[Opening Provided records section]

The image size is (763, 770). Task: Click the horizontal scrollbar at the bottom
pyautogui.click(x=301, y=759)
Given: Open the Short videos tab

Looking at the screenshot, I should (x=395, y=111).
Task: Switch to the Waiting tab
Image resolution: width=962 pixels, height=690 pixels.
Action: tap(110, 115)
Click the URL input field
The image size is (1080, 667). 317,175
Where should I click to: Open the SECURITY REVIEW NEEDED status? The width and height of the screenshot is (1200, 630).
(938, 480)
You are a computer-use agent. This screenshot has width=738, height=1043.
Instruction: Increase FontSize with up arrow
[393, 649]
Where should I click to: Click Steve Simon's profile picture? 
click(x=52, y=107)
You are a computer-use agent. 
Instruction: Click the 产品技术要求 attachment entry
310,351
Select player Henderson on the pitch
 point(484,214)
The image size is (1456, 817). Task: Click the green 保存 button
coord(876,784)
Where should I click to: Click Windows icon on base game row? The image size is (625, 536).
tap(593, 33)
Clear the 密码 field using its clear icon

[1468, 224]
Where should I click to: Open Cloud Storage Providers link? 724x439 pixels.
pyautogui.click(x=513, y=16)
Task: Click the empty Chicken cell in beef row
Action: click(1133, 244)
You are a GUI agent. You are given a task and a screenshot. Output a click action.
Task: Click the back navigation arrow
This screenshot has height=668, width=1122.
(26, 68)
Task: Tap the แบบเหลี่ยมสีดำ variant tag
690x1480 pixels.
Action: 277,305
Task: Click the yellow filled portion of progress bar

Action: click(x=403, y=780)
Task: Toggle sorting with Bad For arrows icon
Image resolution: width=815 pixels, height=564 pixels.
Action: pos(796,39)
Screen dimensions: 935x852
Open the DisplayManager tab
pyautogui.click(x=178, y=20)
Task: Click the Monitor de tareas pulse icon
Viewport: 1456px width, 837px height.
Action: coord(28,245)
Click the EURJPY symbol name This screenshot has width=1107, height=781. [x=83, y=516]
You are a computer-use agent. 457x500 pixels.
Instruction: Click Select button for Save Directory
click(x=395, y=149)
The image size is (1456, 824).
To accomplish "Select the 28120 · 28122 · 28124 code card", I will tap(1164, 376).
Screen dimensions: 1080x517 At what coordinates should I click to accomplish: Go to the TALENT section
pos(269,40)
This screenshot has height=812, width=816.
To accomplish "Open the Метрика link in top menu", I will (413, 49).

[Closing Provided records section]

**What to work on:**
Some lines above hold the word "agent". Copy all of them.

**Task output:**
You are a computer-use agent. This screenshot has width=738, height=1043.
You are a computer-use agent. 
You are a GUI agent. You are given a task and a screenshot. Output a click action.
You are a computer-use agent. 457x500 pixels.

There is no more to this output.